The disgusting crawling kind that sort of shuffle across the carpet until they realize you're trying to kill them, and then take off at a mile a minute.


I had one get away from me earlier this evening when I realized it wasn't a really ugly cricket. Trapped it under a Dixie cup, tried to scoop it up, and off it went. But the little moron went back to the scene of the crime as I was preparing to brush my teeth. Idiot.

It called for some serious MacGuyvering. So I grabbed another Dixie cup from the bathroom dispenser. I then dug to the back of the cabinet for Stridex pads, stuffing two of them in the cup in hopes of melting through his rubbery little exoskeleton.

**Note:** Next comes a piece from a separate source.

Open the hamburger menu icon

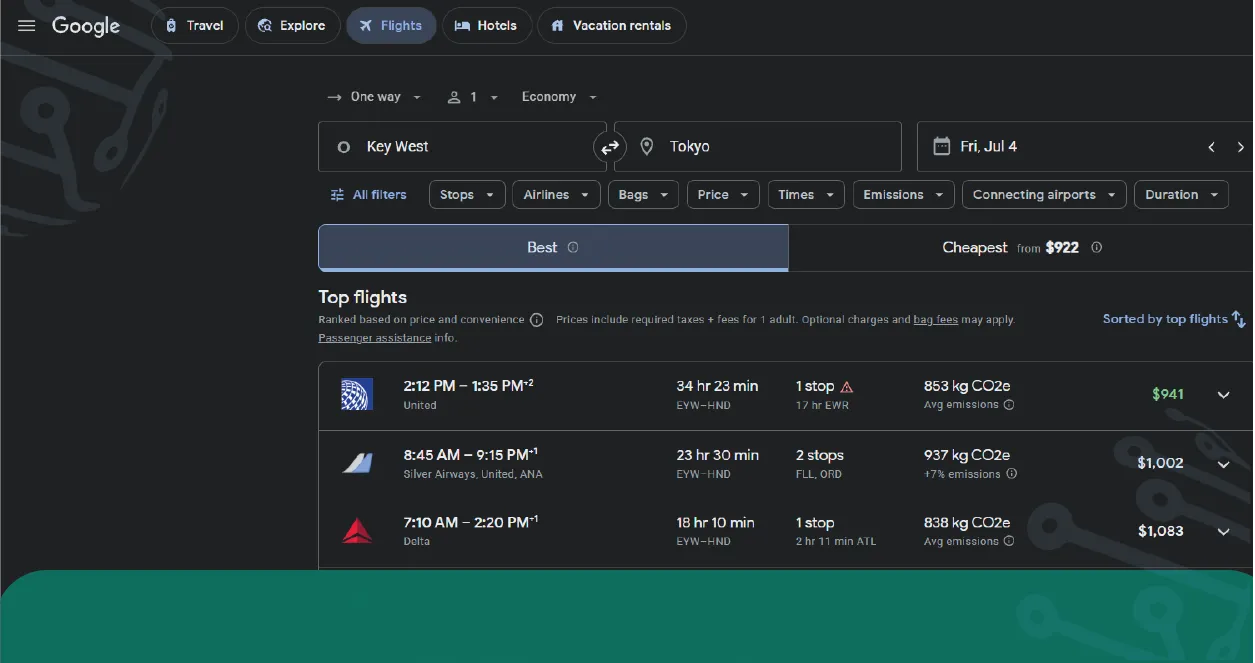pyautogui.click(x=26, y=26)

And then I lurched for the vermin, sealing his body squarely in the mouth of the cup. Not content, I smashed the cup down, hopefully putting the acid directly in contact with his body, and I can only hope burning a hole directly through his little bug head (but given roaches can survive being microwaved and frozen, I doubt it).

Somewhat satisfied, I let go of the cup to see if anything would escape. Nothing did. Grabbing a spare sheet of printer paper, I quickly slid it under the cup, wrapped the whole mess into a makeshift package, and beat the living hell out of it on the bathroom tile.

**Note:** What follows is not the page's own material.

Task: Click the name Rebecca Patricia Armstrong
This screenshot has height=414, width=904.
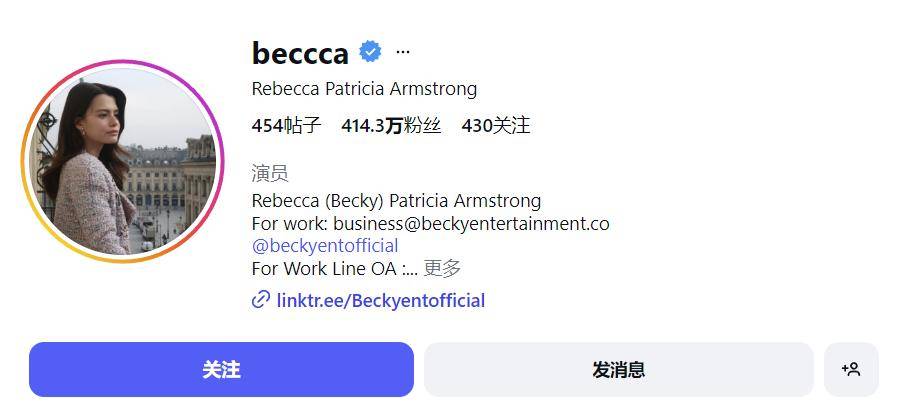Action: pos(364,88)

Let that be a lesson to any other cockroach planning a visit!

One friend has told me the process up to this point was a little excessive. But it gets better. Since I absolutely hate the things and don't want to take any chances, I decided to entomb him in coffin with a yellow-and-blue-make-green seal. Mr. Roachy is currently in the bathroom trash can, securely sealed away in an impenetrable Ziploc fortress. Unless cockroaches have suddenly developed a way to chew through sandwich bags after being violently murdered, I think he won't be paying me another visit.

Fine by me. The squirmy little bastards can live all they want, so long as it isn't on my property.

I'll take the wolf spider Dillards sent home with last year's Mothers Day gift over cockroaches any day (and that one leapt at my brother before setting its desires on my armrest -- all while driving down the freeway, naturally).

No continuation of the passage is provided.